Hepatitis intensified oxidative stress, MIP-1β and RANTES plasma levels in uraemic patients

Abstract

HBV and HCV infections are associated with the increased production of reactive oxygen species (ROS) within the liver that are responsible for the oxidation of intracellular molecules and activation transcription factors. The aim of the present study was to establish whether the presence of hepatitis could be implicated in the elevation of oxidative stress (SOX) and plasma proinflammatory and chemoattractant cytokine levels in uraemic patients. The markers of SOX—autoantibodies to oxidized LDL (OxLDL-Ab); total peroxides; and the major antioxidant enzyme Cu/Zn superoxide dismutase (Cu/Zn SOD); as well as tumor necrosis factor-α (TNF-α); regulated upon activation, normal T cell expressed and secreted (RANTES); and macrophage inflammatory protein-1α (MIP-1α) and β (MIP-1β) levels were measured in the plasma of uraemic patients with hepatitis in comparison to subjects without hepatitis and to healthy volunteers. The values of total peroxide, Cu/Zn SOD, TNF-α, and MIP-1β, were significantly elevated in uraemic patients when compared to the controls, whereas RANTES were decreased. MIP-1α and OxLDL-Ab were similar in the two groups. Cu/Zn SOD, MIP-1β and RANTES concentrations were significantly higher in the hepatitis-positive relative to the hepatitis-negative group. Both MIP-1β and RANTES were directly associated with Cu/Zn SOD levels and the presence of hepatitis.
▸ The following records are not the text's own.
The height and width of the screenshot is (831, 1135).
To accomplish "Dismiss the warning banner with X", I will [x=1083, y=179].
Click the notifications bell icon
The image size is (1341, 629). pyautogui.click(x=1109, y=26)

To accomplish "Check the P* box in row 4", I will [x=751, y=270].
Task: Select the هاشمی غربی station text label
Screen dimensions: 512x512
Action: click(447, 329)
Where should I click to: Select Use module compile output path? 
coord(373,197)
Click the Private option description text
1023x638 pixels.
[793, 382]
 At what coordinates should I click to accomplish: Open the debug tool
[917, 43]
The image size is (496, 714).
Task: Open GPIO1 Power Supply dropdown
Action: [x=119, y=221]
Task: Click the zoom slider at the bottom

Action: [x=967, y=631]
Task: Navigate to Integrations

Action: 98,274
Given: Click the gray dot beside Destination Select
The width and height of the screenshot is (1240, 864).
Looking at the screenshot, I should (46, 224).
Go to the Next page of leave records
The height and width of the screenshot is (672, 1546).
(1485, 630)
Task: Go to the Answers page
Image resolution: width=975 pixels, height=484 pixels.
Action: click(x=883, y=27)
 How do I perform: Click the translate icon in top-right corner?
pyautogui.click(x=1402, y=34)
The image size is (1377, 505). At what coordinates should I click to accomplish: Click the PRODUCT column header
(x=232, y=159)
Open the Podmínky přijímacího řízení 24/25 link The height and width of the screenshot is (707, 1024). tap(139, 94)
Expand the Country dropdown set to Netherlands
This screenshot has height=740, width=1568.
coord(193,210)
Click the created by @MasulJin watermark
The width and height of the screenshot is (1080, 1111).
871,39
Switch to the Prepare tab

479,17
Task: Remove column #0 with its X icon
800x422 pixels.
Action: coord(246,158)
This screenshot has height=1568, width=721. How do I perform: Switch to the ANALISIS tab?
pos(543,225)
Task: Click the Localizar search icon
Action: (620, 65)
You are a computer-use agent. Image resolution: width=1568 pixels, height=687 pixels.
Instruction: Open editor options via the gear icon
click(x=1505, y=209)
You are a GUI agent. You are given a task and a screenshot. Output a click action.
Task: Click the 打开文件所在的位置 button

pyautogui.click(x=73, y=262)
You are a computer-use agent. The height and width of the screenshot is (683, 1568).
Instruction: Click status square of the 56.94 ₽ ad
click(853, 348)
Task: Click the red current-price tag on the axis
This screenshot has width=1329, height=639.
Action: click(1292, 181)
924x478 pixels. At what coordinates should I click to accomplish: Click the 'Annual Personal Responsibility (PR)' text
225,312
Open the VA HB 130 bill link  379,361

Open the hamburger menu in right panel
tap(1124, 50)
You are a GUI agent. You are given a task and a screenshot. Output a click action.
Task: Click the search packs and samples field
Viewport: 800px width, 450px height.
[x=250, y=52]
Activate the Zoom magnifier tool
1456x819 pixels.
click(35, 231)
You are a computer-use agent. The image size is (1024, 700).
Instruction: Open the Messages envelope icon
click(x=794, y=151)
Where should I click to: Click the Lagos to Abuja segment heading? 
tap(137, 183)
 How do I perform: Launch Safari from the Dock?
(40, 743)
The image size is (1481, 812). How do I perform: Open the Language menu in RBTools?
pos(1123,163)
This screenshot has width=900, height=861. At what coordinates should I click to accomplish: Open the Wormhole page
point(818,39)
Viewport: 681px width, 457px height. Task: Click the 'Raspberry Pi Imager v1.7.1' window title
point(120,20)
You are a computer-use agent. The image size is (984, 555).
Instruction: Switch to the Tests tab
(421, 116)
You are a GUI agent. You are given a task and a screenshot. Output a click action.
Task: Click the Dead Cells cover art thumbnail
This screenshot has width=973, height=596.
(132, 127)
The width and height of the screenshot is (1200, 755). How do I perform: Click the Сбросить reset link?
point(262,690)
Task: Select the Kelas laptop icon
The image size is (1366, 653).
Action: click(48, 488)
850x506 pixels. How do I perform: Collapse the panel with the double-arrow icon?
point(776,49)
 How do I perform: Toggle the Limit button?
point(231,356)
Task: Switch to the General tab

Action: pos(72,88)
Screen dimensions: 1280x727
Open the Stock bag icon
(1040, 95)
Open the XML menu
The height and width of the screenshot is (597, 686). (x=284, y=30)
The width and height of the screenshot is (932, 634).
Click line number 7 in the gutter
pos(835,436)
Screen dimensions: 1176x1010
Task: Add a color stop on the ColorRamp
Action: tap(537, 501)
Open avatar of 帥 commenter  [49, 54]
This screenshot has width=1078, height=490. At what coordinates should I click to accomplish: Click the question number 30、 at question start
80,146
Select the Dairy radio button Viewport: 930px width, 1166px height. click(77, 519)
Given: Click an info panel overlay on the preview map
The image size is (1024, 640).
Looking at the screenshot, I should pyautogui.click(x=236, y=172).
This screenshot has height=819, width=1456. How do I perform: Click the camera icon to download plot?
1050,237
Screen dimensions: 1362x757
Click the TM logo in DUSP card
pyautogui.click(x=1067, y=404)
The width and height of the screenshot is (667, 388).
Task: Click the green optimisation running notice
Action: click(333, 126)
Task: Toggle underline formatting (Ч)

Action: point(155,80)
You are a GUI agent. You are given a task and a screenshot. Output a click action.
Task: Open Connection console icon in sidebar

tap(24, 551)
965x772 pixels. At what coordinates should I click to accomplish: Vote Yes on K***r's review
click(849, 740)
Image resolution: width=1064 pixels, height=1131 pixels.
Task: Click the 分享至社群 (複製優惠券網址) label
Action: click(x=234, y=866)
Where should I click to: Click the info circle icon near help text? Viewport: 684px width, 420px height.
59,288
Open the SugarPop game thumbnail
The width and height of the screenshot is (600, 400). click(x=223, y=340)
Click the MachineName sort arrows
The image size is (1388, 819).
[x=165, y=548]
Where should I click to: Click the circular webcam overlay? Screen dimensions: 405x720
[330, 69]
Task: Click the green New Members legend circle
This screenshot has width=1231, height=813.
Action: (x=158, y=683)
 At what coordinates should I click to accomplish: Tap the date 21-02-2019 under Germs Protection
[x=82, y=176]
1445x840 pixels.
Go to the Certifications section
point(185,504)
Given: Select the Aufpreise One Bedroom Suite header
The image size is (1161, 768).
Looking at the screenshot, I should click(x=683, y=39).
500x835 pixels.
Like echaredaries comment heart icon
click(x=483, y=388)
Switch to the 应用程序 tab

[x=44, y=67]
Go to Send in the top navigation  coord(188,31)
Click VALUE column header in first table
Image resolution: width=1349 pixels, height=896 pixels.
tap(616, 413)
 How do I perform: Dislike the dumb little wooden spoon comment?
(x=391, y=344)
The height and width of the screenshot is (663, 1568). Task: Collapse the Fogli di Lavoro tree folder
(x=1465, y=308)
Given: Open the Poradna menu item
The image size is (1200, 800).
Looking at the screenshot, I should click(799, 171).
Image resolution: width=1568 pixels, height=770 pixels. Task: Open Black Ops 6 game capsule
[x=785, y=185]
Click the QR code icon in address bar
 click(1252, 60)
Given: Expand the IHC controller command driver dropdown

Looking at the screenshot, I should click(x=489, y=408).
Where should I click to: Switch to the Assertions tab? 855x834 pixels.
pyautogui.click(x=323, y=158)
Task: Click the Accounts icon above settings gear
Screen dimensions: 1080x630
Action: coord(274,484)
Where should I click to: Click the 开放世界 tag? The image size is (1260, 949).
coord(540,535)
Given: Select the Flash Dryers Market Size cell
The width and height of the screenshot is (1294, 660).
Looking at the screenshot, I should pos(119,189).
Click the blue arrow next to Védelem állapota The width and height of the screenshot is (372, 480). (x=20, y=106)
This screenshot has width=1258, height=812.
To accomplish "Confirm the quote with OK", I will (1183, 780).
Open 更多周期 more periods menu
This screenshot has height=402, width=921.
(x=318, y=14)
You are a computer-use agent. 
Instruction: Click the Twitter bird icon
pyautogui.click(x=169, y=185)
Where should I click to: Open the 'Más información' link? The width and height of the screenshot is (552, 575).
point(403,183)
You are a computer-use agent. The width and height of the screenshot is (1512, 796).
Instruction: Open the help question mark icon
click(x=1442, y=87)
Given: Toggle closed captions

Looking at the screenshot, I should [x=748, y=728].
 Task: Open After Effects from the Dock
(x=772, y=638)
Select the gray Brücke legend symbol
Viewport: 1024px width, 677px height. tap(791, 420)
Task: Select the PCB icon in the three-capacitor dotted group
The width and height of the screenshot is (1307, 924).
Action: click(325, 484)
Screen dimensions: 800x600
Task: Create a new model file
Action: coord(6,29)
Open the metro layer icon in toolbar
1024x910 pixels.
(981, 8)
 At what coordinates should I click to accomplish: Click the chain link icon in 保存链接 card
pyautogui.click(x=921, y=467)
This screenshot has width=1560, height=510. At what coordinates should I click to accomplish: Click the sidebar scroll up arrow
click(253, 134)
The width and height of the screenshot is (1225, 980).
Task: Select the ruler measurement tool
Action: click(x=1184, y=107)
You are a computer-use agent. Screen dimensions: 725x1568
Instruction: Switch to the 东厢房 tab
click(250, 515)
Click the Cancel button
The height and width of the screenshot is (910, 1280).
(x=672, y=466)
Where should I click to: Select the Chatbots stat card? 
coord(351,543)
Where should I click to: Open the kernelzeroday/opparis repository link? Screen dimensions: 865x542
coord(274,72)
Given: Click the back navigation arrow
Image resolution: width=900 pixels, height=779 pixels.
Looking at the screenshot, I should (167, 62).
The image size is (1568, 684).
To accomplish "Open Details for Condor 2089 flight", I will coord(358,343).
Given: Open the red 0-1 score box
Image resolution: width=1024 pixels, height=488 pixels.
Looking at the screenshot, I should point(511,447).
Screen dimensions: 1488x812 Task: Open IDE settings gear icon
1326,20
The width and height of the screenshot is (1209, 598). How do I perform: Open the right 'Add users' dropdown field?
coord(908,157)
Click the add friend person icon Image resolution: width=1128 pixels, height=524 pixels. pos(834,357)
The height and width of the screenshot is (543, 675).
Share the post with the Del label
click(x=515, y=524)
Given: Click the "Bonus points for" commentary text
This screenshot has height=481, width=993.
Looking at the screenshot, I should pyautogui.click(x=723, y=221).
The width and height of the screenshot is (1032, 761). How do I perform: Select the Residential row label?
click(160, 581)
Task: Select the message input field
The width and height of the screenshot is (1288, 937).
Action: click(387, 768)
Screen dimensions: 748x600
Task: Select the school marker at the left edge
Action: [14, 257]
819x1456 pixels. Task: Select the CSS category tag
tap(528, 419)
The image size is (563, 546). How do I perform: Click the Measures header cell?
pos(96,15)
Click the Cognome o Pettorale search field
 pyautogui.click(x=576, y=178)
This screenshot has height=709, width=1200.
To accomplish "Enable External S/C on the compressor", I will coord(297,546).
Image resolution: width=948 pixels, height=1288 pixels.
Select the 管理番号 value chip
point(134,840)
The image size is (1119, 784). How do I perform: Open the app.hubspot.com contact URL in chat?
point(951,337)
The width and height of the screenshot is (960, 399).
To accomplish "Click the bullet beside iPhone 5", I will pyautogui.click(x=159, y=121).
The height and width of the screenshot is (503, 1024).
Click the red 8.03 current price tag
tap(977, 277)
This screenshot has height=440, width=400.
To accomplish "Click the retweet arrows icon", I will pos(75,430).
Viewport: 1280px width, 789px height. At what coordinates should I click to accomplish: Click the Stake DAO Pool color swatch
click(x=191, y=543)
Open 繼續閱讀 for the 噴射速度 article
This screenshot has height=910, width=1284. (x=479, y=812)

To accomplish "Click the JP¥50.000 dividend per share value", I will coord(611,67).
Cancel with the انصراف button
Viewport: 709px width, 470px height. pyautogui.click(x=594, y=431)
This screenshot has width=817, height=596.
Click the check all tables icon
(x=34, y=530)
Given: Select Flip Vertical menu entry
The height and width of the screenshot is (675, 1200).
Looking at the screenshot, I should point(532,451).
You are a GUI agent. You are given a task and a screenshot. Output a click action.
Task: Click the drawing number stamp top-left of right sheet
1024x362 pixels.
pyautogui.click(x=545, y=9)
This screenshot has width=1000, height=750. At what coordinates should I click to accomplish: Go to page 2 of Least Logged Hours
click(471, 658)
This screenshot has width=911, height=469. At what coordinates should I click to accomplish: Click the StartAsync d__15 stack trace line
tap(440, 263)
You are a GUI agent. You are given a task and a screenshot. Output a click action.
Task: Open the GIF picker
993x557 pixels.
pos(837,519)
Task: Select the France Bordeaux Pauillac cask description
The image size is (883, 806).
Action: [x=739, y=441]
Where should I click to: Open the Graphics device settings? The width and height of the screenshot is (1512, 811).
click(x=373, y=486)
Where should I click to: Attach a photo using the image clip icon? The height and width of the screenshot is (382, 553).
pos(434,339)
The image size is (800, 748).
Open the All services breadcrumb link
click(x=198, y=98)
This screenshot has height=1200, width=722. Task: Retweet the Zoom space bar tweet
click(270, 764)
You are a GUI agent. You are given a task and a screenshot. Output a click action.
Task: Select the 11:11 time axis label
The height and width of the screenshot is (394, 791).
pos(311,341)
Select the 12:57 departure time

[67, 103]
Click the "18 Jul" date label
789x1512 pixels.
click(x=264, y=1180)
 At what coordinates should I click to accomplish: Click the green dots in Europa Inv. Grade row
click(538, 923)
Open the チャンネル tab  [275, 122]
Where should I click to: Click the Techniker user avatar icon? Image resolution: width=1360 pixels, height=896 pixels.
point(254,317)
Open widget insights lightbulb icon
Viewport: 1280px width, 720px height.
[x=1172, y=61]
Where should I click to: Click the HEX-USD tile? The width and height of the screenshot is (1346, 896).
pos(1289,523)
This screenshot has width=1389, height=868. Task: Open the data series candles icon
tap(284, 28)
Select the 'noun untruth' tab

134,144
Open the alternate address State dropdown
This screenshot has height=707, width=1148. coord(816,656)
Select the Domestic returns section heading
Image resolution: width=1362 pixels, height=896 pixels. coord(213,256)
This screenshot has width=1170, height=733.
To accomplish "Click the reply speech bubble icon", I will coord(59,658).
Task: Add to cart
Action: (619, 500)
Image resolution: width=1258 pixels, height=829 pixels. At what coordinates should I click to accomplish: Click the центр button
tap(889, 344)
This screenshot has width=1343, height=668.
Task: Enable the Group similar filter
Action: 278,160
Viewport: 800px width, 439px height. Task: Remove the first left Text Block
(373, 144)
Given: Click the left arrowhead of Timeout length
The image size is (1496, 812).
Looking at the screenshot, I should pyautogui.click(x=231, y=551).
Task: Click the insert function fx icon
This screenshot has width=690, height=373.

Multiple stepwise regression analysis has shown that the duration of dialysis, followed by the presence of hepatitis, independently and significantly predicted increased Cu/Zn SOD levels, whereas elevated Cu/Zn SOD as an independent variable was significantly associated with both increased both MIP-1β and RANTES in uraemic patients. These results suggest that the presence of viral hepatitis status and liver injury are novel determinants of increased oxidative stress, as well as of increased MIP-1β and RANTES levels in uraemic patients.